Au fond, il y a deux jeux en parallèle : le premier est quasiment un film interactif où le joueur active le déroulement de l’enquête. Il est aidé en cela par l’aptitude surhumaine de Holmes à déceler les indices, et d’une certaine manière participe à une « simulation de Sherlock Holmes » (de la même façon que la série Arkham est une simulation de Batman). Le second jeu se déploie dans la tête du joueur une fois ce travail préliminaire effectué : il faut recouper les informations, déterminer la conclusion et apporter un jugement moral. S’appuyant sur un tableau de déductions fort bien construit, le joueur établit des connexions et choisit sa vérité – indépendamment du personnage de Holmes. Cet exercice est bien plus délicat. Une fois toutes les pièces en mains, on prend 20 minutes à réorganiser les pistes, à hésiter avant se lancer en nommant un suspect, avec le risque de se tromper (sans que cela ne soit sanctionné ou même signifié, le jeu étant diabolique dans sa façon de laisser planer le doute sur nos décisions). Par cet aller-retour permanent entre les talents du détective et l’intelligence du joueur (qui relègue un peu le pauvre Dr. Watson au second plan), Crimes and Punishments permet à la fois de raconter des histoires élaborées et de nous y impliquer avec la plus grande des libertés.

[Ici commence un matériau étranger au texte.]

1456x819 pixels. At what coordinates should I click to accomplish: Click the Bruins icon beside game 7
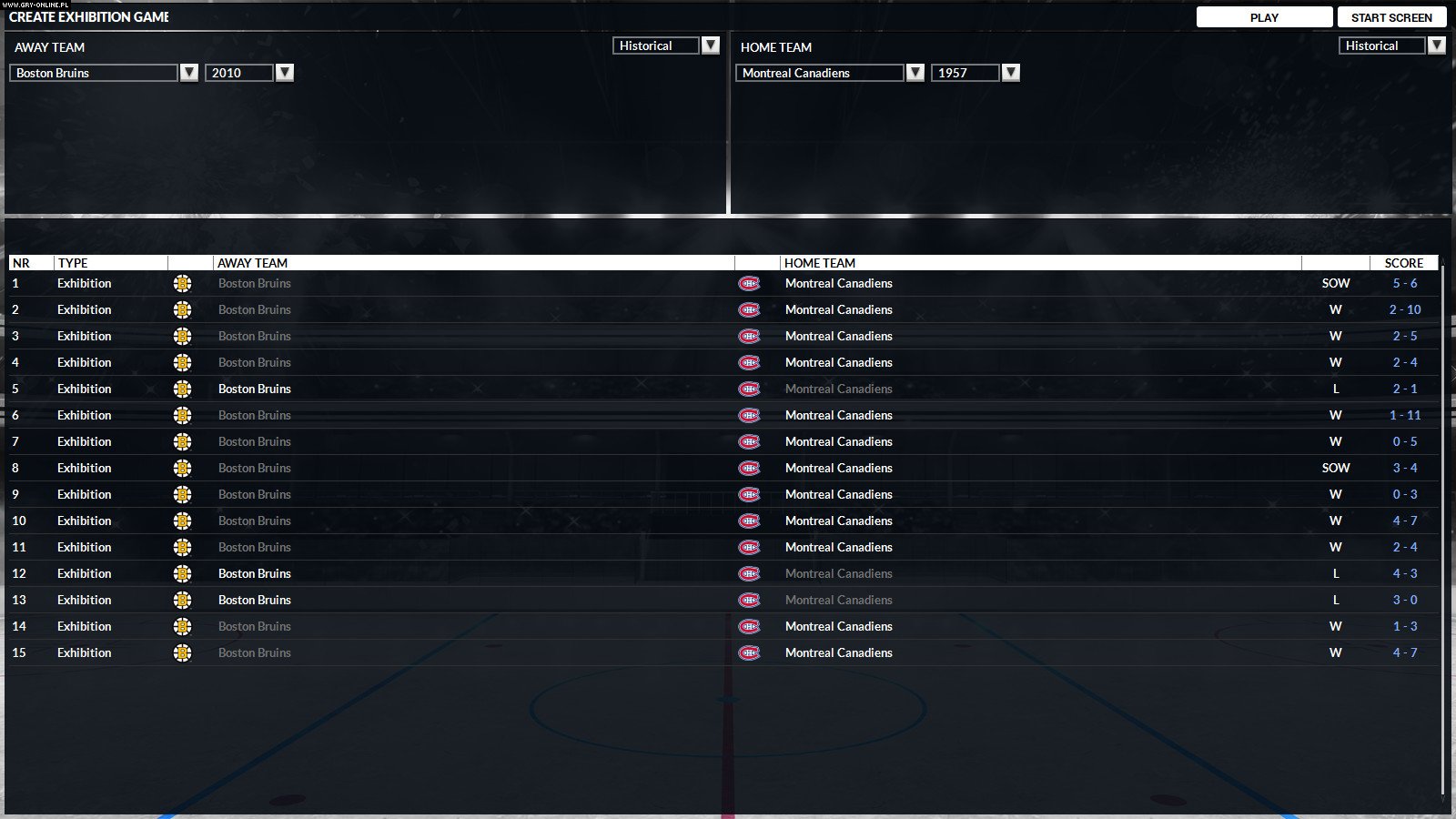(x=183, y=441)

Et Dostoïevski dans tout ça ? Conformément à la conception holmesienne de la moralité qui fait du détective un juge tout puissant face à ses suspects, le joueur doit décider s’il livre les accusés à la police ou s’il leur permet de s’en tirer. Le dilemme moral qui s’ensuit a assez peu d’impact sur la succession des intrigues (nos choix altèrent seulement notre « réputation », un artifice quelque peu obscur) mais se déploie davantage dans l’esprit du joueur qui perçoit l’ensemble des épisodes comme un tout relatif. D’aucuns contesteront cette absence de conséquences réelles, tout comme ils regretteront que les enquêtes ne s’organisent pas vraiment en un « bigger picture » au terme de l’aventure. Mais ce serait refuser de voir, derrière une apparente pauvreté structurelle, la grande richesse d’une mécanique qui laisse le joueur libre de ses interprétations et seul face à ses doutes. À l’heure où les jeux (en particulier narratifs) sont surchargés d’implications psychologiques, de voyants clignotant à chaque décision morale, de personnages surécrits, l’absence de didactisme ici est salutaire. Le jeu possède quelque chose de foncièrement littéraire, qui nous laisse libre d’imaginer ce qui n’est pas dit, de juger les personnages et leurs actions selon nos propres valeurs, et surtout de se faire du héros une image toute personnelle. Sur un canevas très classique, Crimes and Punishments propose ainsi une conception extrêmement aboutie du jeu d’enquête, d’une justesse de design sans doute inédite pour le genre.